La ressource en eau n'est pas infinie. Elle ne l'a jamais été mais elle l'est encore moins aujourd'hui. On en a de plus en plus conscience.
Dès son installation en 2013, Thomas Maurice a fait des choix tranchés. Il s'étonne donc des projets qui ne prennent pas suffisamment en compte à ses yeux le changement climatique. "Je trouve dingue qu'aujourd'hui, il y ait des installations qui restent sur le système actuel, notamment en élevage bovin allaitant, sans prendre en compte les limites qu'on voit aujourd'hui."
Il faut vraiment réfléchir sur le fond, sur la viabilité des projets. Bien sûr, il y a des possibilités de limiter la casse. Aujourd'hui, on peut faire des rétentions d'eau mais ça reste des rustines à mon sens.
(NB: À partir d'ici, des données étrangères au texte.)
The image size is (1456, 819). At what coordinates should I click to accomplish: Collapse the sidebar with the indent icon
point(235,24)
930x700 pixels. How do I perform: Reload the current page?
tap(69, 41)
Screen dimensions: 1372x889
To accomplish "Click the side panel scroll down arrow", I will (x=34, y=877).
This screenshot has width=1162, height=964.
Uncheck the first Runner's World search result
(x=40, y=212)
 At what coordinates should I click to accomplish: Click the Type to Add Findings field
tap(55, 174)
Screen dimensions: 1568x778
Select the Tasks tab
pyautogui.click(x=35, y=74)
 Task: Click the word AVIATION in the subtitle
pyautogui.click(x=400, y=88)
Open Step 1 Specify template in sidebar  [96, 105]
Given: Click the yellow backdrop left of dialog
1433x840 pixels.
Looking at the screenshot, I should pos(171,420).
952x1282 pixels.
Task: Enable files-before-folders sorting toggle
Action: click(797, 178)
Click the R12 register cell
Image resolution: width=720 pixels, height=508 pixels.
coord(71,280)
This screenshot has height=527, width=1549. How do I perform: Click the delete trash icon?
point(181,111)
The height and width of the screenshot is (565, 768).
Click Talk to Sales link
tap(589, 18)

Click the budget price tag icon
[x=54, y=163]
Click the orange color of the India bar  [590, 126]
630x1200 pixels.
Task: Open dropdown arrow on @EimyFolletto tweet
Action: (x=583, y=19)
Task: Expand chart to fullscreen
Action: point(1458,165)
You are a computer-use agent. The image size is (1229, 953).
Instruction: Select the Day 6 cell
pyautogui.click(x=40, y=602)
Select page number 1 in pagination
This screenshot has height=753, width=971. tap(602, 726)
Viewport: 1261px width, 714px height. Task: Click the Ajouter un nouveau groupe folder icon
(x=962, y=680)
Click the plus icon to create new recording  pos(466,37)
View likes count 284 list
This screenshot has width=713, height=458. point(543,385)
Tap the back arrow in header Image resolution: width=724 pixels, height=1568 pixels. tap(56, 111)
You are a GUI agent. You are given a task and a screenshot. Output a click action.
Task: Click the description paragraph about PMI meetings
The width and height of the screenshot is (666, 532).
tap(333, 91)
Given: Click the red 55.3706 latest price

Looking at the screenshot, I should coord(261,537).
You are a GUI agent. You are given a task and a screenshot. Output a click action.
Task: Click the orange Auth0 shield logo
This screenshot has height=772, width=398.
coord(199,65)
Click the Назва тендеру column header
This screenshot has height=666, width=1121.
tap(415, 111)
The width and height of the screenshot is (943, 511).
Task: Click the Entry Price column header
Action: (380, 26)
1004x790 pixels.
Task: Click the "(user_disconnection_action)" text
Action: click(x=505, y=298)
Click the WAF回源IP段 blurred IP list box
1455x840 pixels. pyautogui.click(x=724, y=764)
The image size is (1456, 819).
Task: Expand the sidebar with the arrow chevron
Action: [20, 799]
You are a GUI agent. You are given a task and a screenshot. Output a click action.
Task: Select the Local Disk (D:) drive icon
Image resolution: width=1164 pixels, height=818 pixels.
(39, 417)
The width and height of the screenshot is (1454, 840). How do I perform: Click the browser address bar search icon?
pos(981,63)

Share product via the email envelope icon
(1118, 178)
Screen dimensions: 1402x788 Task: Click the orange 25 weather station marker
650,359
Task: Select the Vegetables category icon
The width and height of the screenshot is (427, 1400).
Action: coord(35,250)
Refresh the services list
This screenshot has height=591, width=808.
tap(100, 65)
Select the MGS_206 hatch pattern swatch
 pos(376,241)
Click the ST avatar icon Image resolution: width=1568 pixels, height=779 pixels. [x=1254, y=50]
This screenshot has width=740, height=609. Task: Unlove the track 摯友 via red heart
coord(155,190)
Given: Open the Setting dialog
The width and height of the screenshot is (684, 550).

Ce n'est pas ces outils qui vont faire qu'on va résister sur la durée. Il faut vraiment qu'on ait des systèmes adaptés au nouveau contexte et aux territoires.
Le gouvernement présentera à la rentrée un plan de relance tourné vers le changement climatique, qui doit également concerner le monde agricole . Thomas Maurice espère qu'il en sortira des mesures positives pour l'agriculture, mais il n'en est pas certain. "Là où j'ai une crainte, c'est que ce soit un peu gaspillé à proposer des investissements un peu à tord et à travers pour maintenir des systèmes qui sont aux abois. Je pense qu'il faut vraiment changer de logiciel et qu'on pense l'agriculture différemment. Il faudra du courage politique pour ça."